→ **Отрывок**:

──────────

У «Флоры» были свои нравы, своя идеология; небольшая группа завсегдатаев, встречавшихся там ежедневно, не относилась полностью ни к богеме, ни к буржуазии; большинство из них неведомо каким образом имели отношение к миру кино и театра; они жили на неопределенные доходы, уловками и надеждами. Их богом, их оракулом, их властителем дум был Жак Превер, чьи фильмы и стихи они почитали, чей язык и склад ума пытались копировать.
Нам тоже нравились стихи и песни Превера: его мечтательный и слегка несуразный анархизм полностью подходил нам. Нас очаровали фильмы — сначала «Дело в шляпе», а потом «Забавная драма», поставленная Карне с Барро, Жуве, Франсуазой Розе. Особенно нам понравилась «Набережная туманов», где восхитительно играли Габен, Брассёр, Мишель Симон и чудесная незнакомка, которую звали Мишель Морган. Диалог Превера, кадры Карне, туманное отчаяние, пронизывающее фильм, взволновали нас: тут мы соглашались со своей эпохой, увидевшей в «Набережной туманов» шедевр французского кино. Между тем молодые бездельники «Флоры» вызывали у нас симпатию с оттенком раздражения; их антиконформизм служил им главным образом для оправдания собственной бездеятельности; они отчаянно скучали. Основным их развлечением были «потрясные»: у каждого с каждой поочередно бывала связь разной продолжительности, но обычно короткая; когда круг замыкался, все начиналось сначала, что приводило к однообразию. Свои дни они проводили, изливая отвращение в коротеньких скептических фразах, перемежающихся зевками. Они, не переставая, оплакивали человеческую дурость.

──────────

→ **Исходные данные**:
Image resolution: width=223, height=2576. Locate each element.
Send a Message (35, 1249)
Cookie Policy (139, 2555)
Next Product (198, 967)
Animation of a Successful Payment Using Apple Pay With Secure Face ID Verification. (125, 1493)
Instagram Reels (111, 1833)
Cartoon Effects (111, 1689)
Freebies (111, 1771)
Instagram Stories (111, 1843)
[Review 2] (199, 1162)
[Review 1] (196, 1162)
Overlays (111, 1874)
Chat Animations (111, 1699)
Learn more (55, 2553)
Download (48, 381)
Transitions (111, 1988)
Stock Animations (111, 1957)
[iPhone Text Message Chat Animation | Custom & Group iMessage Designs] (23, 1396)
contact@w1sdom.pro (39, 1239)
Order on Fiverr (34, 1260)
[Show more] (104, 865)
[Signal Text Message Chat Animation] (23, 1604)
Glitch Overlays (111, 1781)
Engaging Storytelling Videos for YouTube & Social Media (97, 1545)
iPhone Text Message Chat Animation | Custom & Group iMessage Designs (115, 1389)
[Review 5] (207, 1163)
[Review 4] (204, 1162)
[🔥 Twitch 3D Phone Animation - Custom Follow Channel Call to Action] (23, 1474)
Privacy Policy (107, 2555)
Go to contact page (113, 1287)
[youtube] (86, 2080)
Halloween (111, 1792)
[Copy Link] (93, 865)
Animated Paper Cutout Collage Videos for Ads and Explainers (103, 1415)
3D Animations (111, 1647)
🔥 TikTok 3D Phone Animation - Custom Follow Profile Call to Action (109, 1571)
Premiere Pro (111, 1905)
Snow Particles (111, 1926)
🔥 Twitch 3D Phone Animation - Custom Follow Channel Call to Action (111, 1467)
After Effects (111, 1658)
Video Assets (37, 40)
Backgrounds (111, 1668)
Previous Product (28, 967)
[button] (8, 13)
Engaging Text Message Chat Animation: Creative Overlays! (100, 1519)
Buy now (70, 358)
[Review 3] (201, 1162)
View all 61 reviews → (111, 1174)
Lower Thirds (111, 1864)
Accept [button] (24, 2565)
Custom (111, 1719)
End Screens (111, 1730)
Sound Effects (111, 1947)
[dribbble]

──────────

→ **Задание**:
Верны ли по отрывку о кафе «Флора» эти утверждения: (а) завсегдатаи «Флоры» полностью относились к богеме; (б) в «Набережной туманов» играла Мишель Морган; (в) молодые бездельники «Флоры» вызывали у рассказчиков только восхищение? На каждое ответьте «да» или «нет» и приведите решающие слова из отрывка.

→ **Ответ**:
(а) Нет: «не относилась полностью ни к богеме, ни к буржуазии».
(б) Да: «чудесная незнакомка, которую звали Мишель Морган».
(в) Нет: «вызывали у нас симпатию с оттенком раздражения».